Why permissionless.js
Problems
ERC-4337 has emerged as a popular standard to tackle some of the most pressing user experience issues in the Ethereum ecosystem, but the current state of tooling in the space has been lacking. Namely, no library we have seen has been able to succeed in all of the following areas: obsessed with developer experience, built closely on top of existing tools, flexible, and vendor-agnostic.
At Pimlico we have seen a lot of developers using our infrastructure struggle with having to string many SDKs together. Instead of getting them to learn a whole new framework or building a @pimlico/sdk
-like library that would lock the developer to our infrastructure, we decided to build a tool that would allow developers to build on top of APIs they're already familiar with any provider they wish, mixing-and-matching all of the different parts of the stack including bundlers, paymasters, smart account providers, and signers.

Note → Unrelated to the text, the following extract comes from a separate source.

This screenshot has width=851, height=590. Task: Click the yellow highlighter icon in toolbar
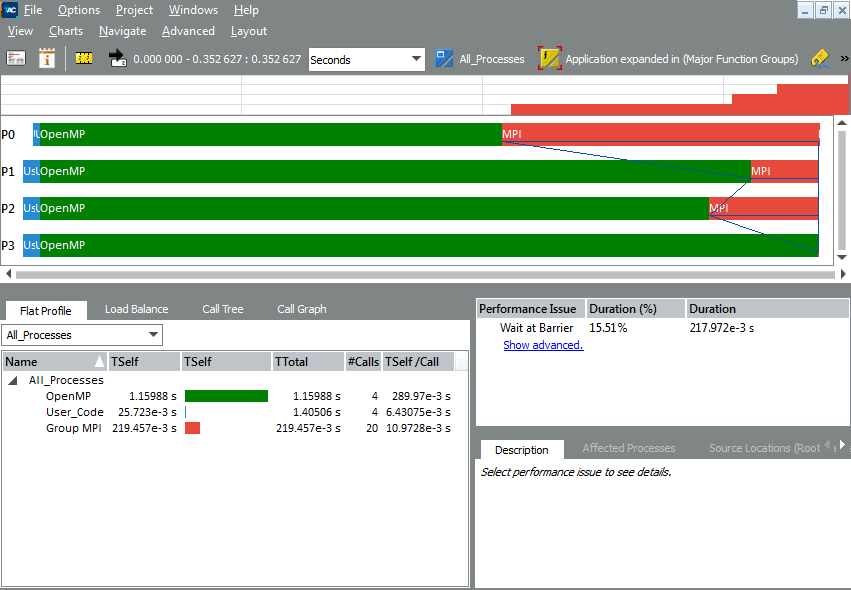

Great developer experience
Developer experience is the cornerstone of permissionless.js's design. We're committed to providing strongly-typed TypeScript APIs, comprehensive documentation on every function, and an intuitive and legible style that doesn't require you to constantly jump around files to understand the code that has been written.
Built on top of existing tools
Developers should not have to learn a completely new framework to make their apps leverage smart accounts. viem and wagmi have established themselves as the most popular libraries for Ethereum development, so permissionless.js is built as a thin layer on top of them reusing as much of their standards and styles as possible. This means less work for us, and less work for developers who want to build with smart accounts.
Flexible and extensible
Account abstraction is still an evolving space, and we want to make sure that developers can easily build and extend their own solutions for different parts of the stack as they see fit. If we don't support a bundler, a paymaster, a smart account provider, or a signer that you want to use, it should be trivial to swap it out for another one that implements the same interface or to build and connect your own without having to rewrite your entire app.
Avoiding lock-in
Crypto developers don't like lock-in. In a world where the infrastructure provider whose proprietary SDK you've spent the last year building your app on can disappear overnight, you want to make sure that you can easily swap out different parts of the stack as you see fit, including that of the original creator of the library. If we as Pimlico want to see smart accounts succeed, we're going to have to build tooling that benefits the entire ecosystem, not just the users of our own infrastructure.